Nie znam się, to się wypowiem.



U mnie dzisiaj na winylowo od samego rana :)

U mnie gra składak przeglądowy z wytwórni K-Scope o bardzo odkrywczej nazwie VOLUME 1
;-)

Zawartość natomiast jest świetna i bardzo przyjemnie się tego słucha.

Poproszę o jakieś szczegóły tego VOLUME 1 :)

Ja dziś cały dzień robię stress test Daphile ;)
A man can never have enough turntables.

#1337 06 Styczeń 2019, 22:43:59 Ostatnia edycja: 06 Styczeń 2019, 22:46:09 by porlick
Ok, Woy.

Cytat: StaryM w 06 Styczeń 2019, 22:38:49
Ja dziś cały dzień robię stress test Daphile ;)
I kto jest górą ;)
Cytat: porlick w 06 Styczeń 2019, 22:43:59
Ok, Woy.
Ambitnie progresywny repertuar :)

Cytat: WOY w 06 Styczeń 2019, 22:50:49I kto jest górą ;)
Jak wiesz miałem już kiedyś komputer audio (serwer i odtwarzacz w jednym) oparty na przygotowanym przez siebie Linuksie. Zrezygnowałem z tego, bo jednak i tak nie używałem bezpośredniego sterowania pilotem (używałem komputera domowego lub tabletu). Wciąż też miałem Squeezebox Classic i przez jakiś czas cyfrowo grałem używając domowego kompa jako serwera (cichy dysk z komputera audio był już za mały).

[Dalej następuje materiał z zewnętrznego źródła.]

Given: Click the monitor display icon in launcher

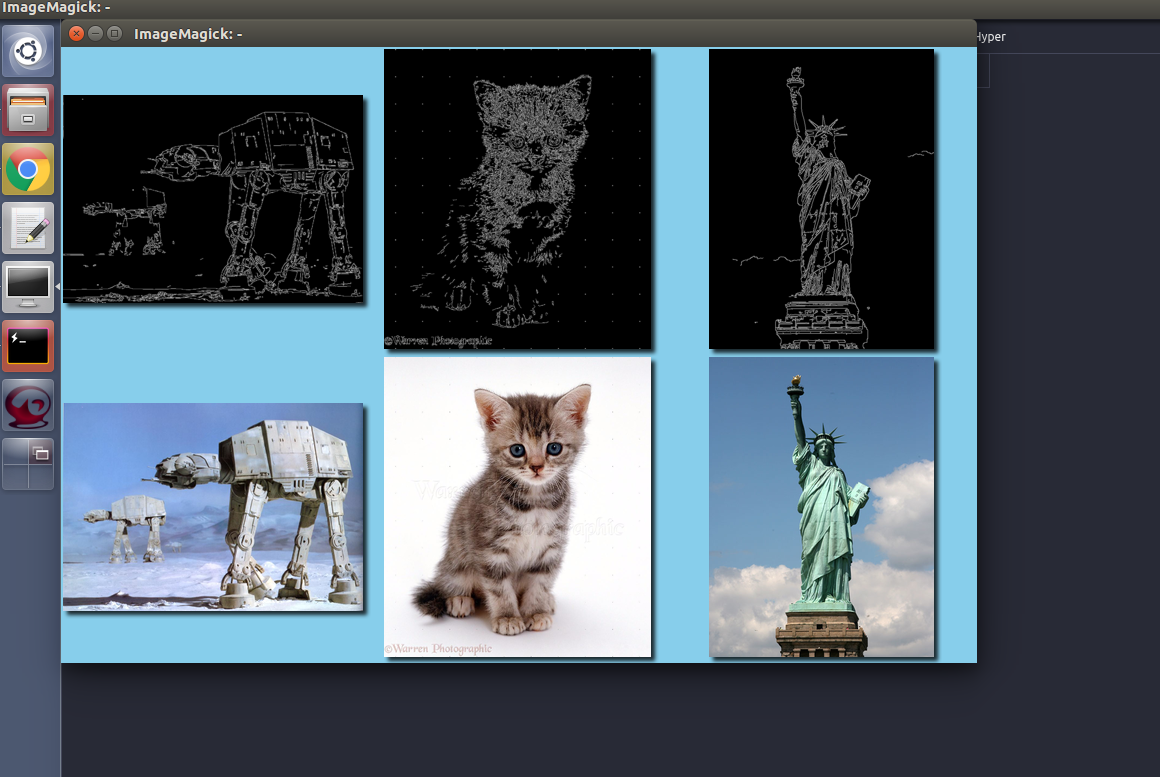Looking at the screenshot, I should pyautogui.click(x=28, y=287).
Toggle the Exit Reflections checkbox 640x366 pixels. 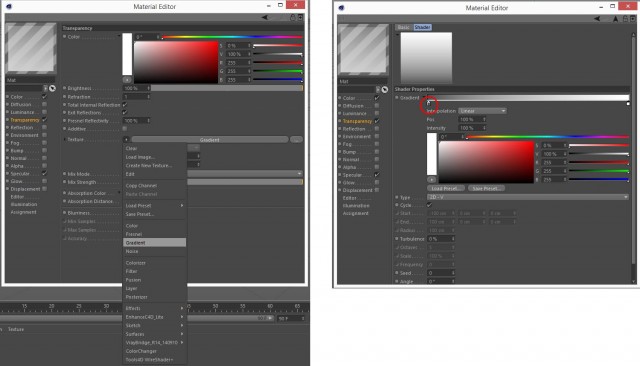click(x=125, y=113)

Płyta główna leżała gdzieś w kącie i się kurzyła. Dokupiłem obudowę DIY na Alegro i postanowiłem zmontować coś bezgłośnego. Szczegóły opisałem w osobnym wątku.
Obecnie sprawdzam Daphile jak się będzie zachowywać, czy da radę i jaką jakość zaprezentuje. Stad od paru dni leci całe spektrum muzyki jaką mam cyfrowo. Od klasyki po jazz od Pink Floyd po Smokie. Czasem coś tam sprawdzę, pomierzę.  Podsumowując, Daphile pomimo drobnych niedogodności sprawdza się idealnie. Jest to idealne dla osób, których wiedza komputerowa nie jest zbyt duża i których odrzucają skomplikowane czynności konfiguracyjne. Gra doskonale, co wiedziałem już wcześniej, bo płyta VIA ma doskonałą kartę dźwiękową z wyjściem SPDiF, toslink i analog. Squeezebox też się dobrze sprawuje. Porównywałem go kiedyś z Luminem za grube tysiące i powiem szczerze, że nie słyszałem różnicy.

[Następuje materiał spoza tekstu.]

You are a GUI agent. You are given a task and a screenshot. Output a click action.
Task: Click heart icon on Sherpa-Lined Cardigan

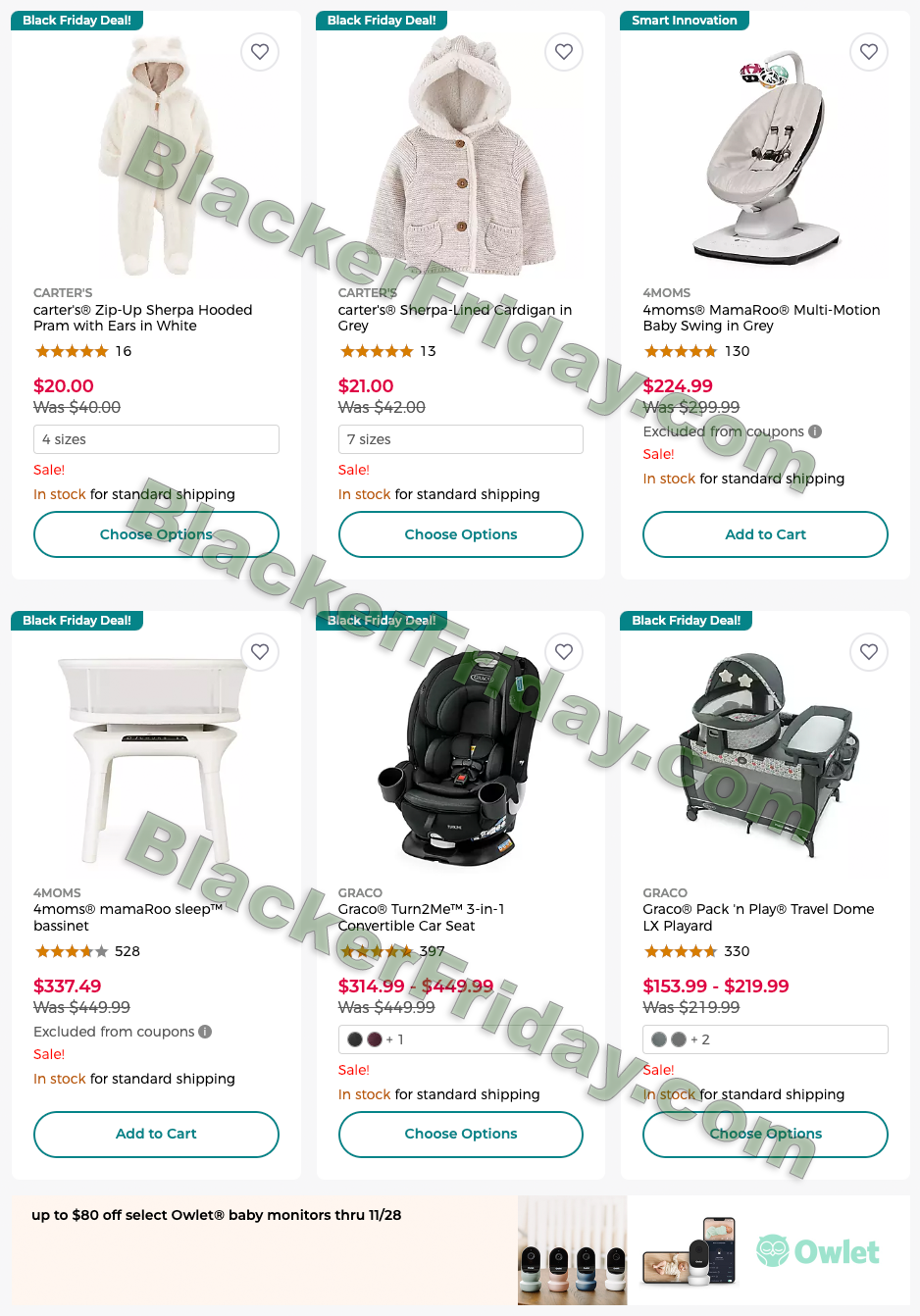pyautogui.click(x=564, y=52)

A co jest fajne? Puściłem koledze muzykę z płyty winylowej Dire Straits "Brothers in Arms", edycja dwupłytowa i dla porównania z plików to samo. Po kilku przełączeniach pogubił się i nie był w stanie odróżnić, co akurat jest włączone. :D

Cyfrowa muzyka ma też swoje zalety. ;)
Nie trzeba przekładać płyty co 20 minut i można sobie układać rozmaite playlisty. :)
A man can never have enough turntables.